▸ **EXERCISE**: Each record needs to be retyped exactly, though its pictures should not appear.

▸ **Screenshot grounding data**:
---------------

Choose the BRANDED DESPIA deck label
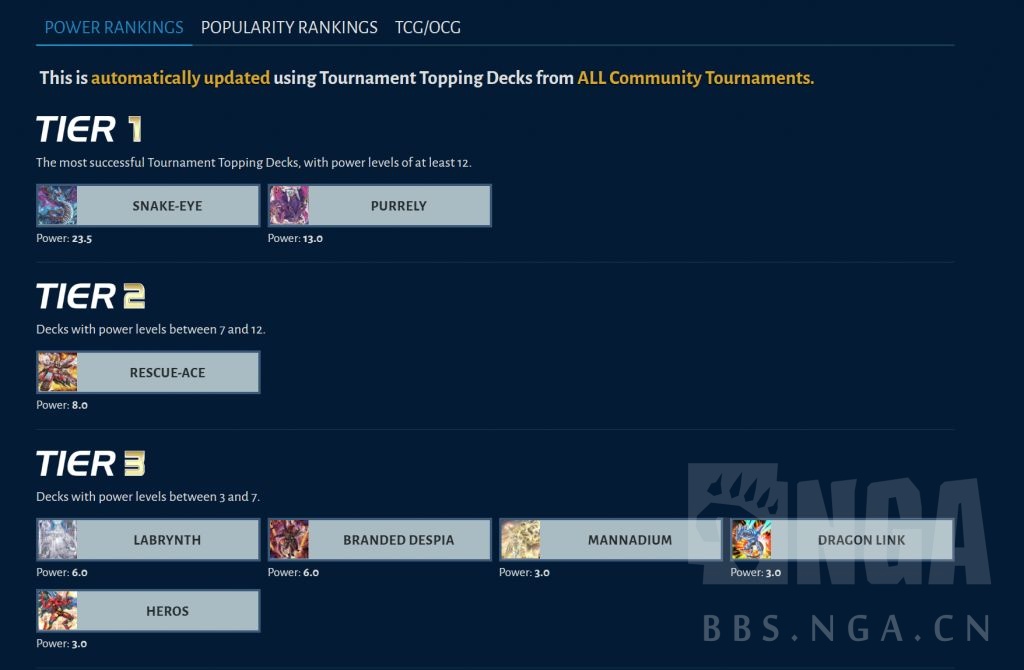Viewport: 1024px width, 670px height. [x=398, y=540]
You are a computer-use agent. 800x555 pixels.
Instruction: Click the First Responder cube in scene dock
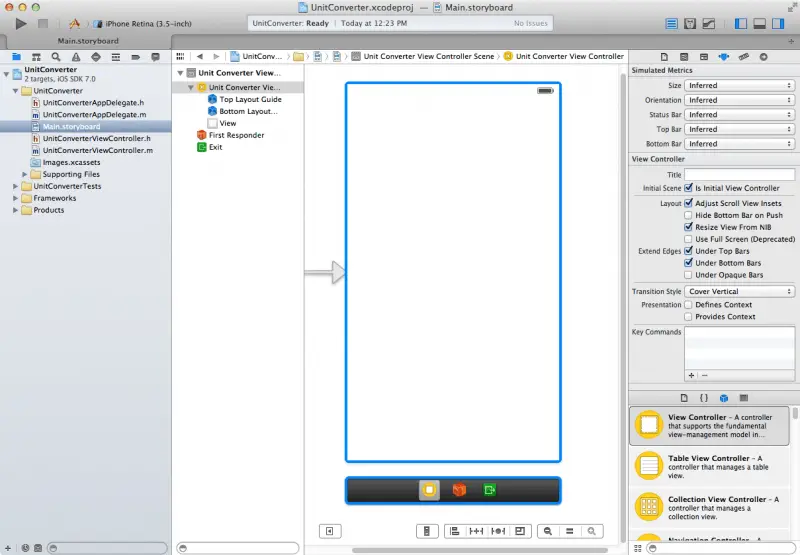click(459, 490)
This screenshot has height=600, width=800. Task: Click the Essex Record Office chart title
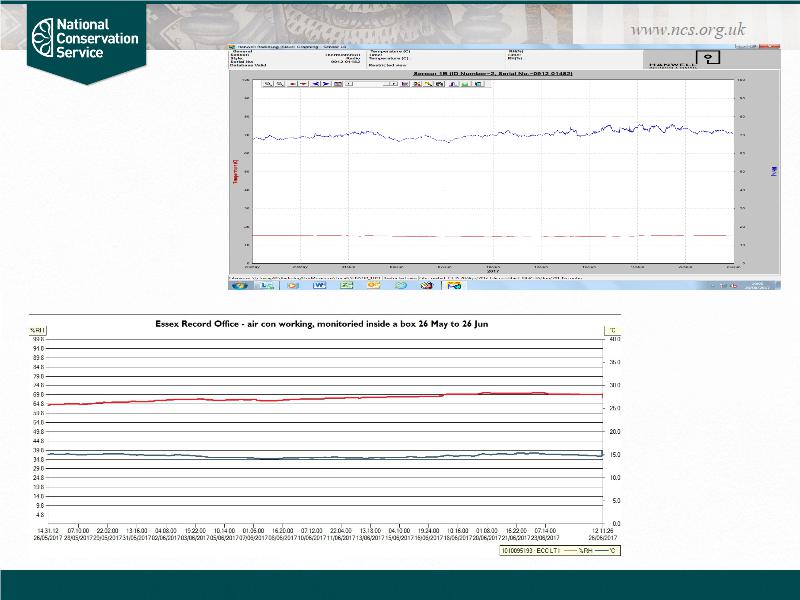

---------------

▸ **YOUR RESPONSE**:
Choose the BRANDED DESPIA deck label
Viewport: 1024px width, 670px height. [x=398, y=540]
You are a computer-use agent. 800x555 pixels.
Instruction: Click the First Responder cube in scene dock
click(459, 490)
This screenshot has height=600, width=800. Task: Click the Essex Record Office chart title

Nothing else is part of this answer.